Could the data underneath be repeated exactly, in full?

BEGIN DATASET EXCERPTS

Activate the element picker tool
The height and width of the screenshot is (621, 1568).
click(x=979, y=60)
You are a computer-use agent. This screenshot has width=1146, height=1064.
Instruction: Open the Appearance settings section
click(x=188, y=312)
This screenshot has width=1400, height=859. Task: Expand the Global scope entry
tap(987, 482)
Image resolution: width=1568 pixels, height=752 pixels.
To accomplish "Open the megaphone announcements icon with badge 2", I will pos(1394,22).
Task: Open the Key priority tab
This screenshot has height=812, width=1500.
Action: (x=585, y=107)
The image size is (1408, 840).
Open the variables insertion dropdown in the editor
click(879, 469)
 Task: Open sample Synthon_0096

END DATASET EXCERPTS

EXERCISE RESPONSE:
Activate the element picker tool
The height and width of the screenshot is (621, 1568).
click(x=979, y=60)
You are a computer-use agent. This screenshot has width=1146, height=1064.
Instruction: Open the Appearance settings section
click(x=188, y=312)
This screenshot has width=1400, height=859. Task: Expand the Global scope entry
tap(987, 482)
Image resolution: width=1568 pixels, height=752 pixels.
To accomplish "Open the megaphone announcements icon with badge 2", I will pos(1394,22).
Task: Open the Key priority tab
This screenshot has height=812, width=1500.
Action: (x=585, y=107)
The image size is (1408, 840).
Open the variables insertion dropdown in the editor
click(879, 469)
 Task: Open sample Synthon_0096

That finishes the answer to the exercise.